- **Exercise instructions**:
**1.** Rewrite the court ruling from "The Plaintiffs’ Motion" down to "liability under La.", putting "premature" in place of "moot".
**2.** Extend the court ruling on the securities claims, picking up after its final sentence.

The Plaintiffs’ Motion to Continue the Hearing Date on CFS Cayman’s Rule
12(b)(2) motion (Rec. Doc. 171) is DENIED as moot.
B. Rule 12(b)(6) Failure to State a Claim
1. Seller Liability
CFS Cayman argues that Plaintiffs fail to state a claim of seller liability under La.
R.S. 51:712(A)(2) “because the Petition alleges only that CFS Cayman was the
Administrator of Leveraged, with administrative duties as described . . . . There is no
allegation that CFS Cayman sold or offered to sell shares in Leveraged to Plaintiffs.”18
Beyond the fact that CFS Cayman is identified as the administrator in the offering
documents, there are no allegations that CFS Cayman was in privity with the Plaintiffs in
the sale of the securities. However, Plaintiffs allege that CFS Cayman was a “substantial
factor” in the sale of the securities to Plaintiffs.19 CFS Cayman contends that, as a matter
of law, there is no liability for being a “substantial factor” under the Louisiana Securities
Act (“LSA”).

- **Given records**:

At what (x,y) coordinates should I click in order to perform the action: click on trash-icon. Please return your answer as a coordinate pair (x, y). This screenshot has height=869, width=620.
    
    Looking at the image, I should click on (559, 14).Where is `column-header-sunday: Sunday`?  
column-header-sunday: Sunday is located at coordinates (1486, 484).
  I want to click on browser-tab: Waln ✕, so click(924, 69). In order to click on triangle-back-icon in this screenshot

- **Per-task answers**:
**1.**
The Plaintiffs’ Motion to Continue the Hearing Date on CFS Cayman’s Rule
12(b)(2) motion (Rec. Doc. 171) is DENIED as premature.
B. Rule 12(b)(6) Failure to State a Claim
1. Seller Liability
CFS Cayman argues that Plaintiffs fail to state a claim of seller liability under La.

**2.**
As previously determined by this Court,20 as a matter of federal securities laws,
there is no cause of action for being a substantial factor in the sale of securities.21
However, the Louisiana Supreme Court has not addressed the issue of whether liability
under La. R.S. 51:712A extends to one who is shown to be a substantial factor in bringing
18
Rec. Doc. 163-1.
Rec. Doc. 1-3, ¶ 107.
20
Rec. Doc. 325.
21
The Supreme Court expressly rejected the argument that “being merely a ‘substantial factor’ in causing
the sale of unregistered securities” could result in seller liability under federal securities laws. Pinter v. Dahl,
108 S.Ct. 2063, 2082, 486 U.S. 622, 654 (1988).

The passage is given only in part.